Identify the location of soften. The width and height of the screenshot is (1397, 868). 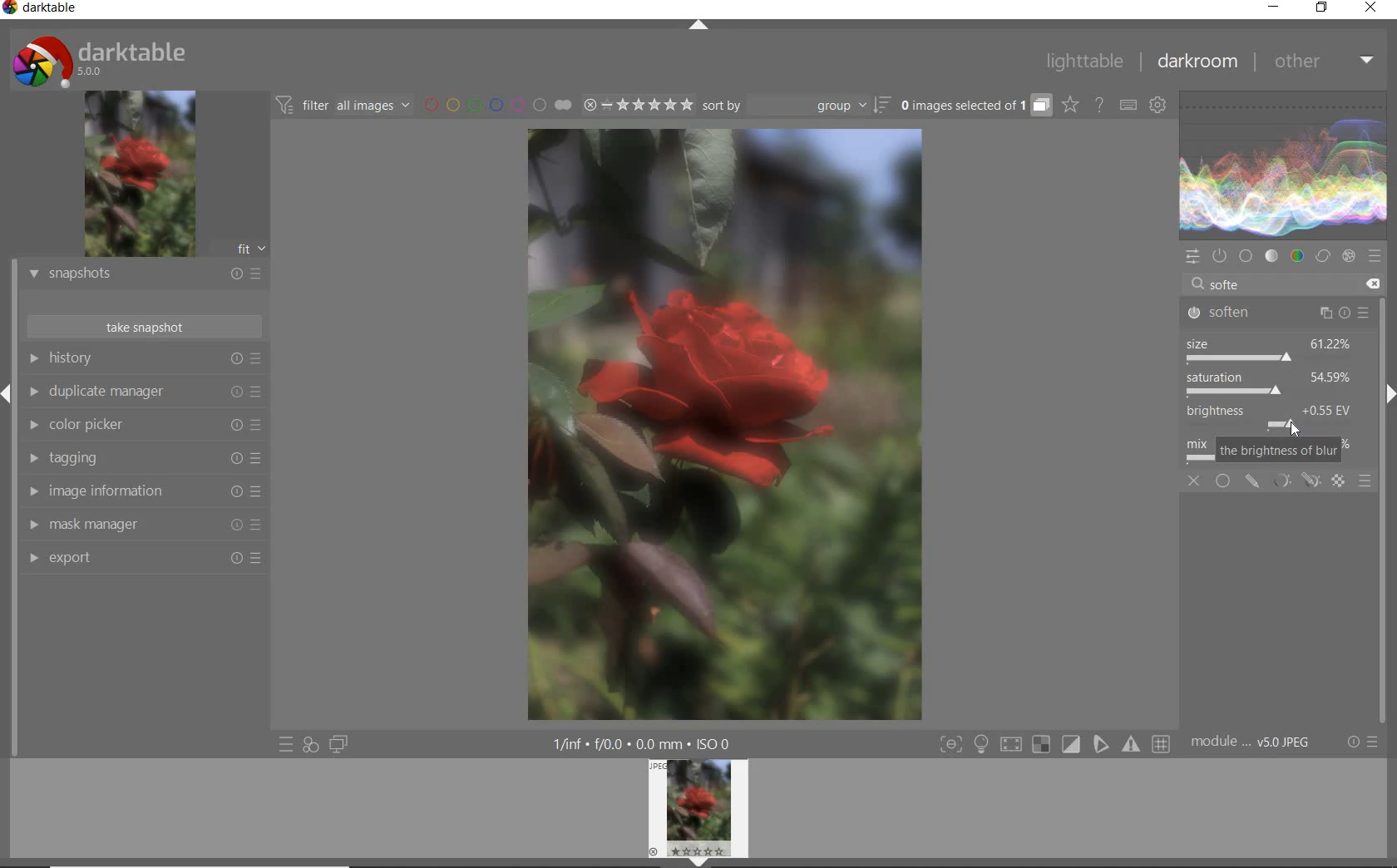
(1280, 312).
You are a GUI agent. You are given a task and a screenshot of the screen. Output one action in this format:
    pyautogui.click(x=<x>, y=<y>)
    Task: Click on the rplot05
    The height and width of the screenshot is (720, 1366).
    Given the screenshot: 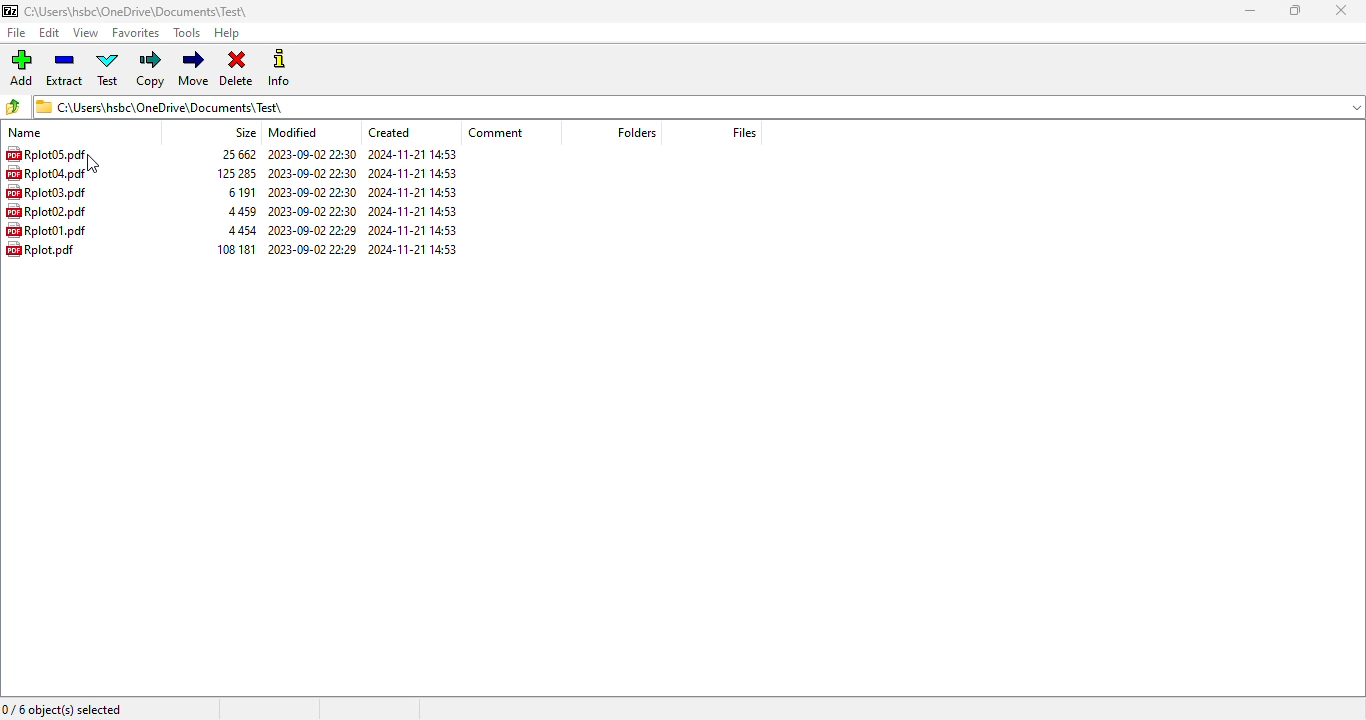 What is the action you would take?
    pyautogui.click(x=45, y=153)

Формулировка задания
Перепишете ли вы данные, начиная с самого начала и заканчивая строкой с «(1280, 312).» включительно, заменив «soften» на «sharpen» и ничего больше не меняя? Изображения в ответ не включайте.

Решённое задание
Identify the location of sharpen. The width and height of the screenshot is (1397, 868). 
(1280, 312).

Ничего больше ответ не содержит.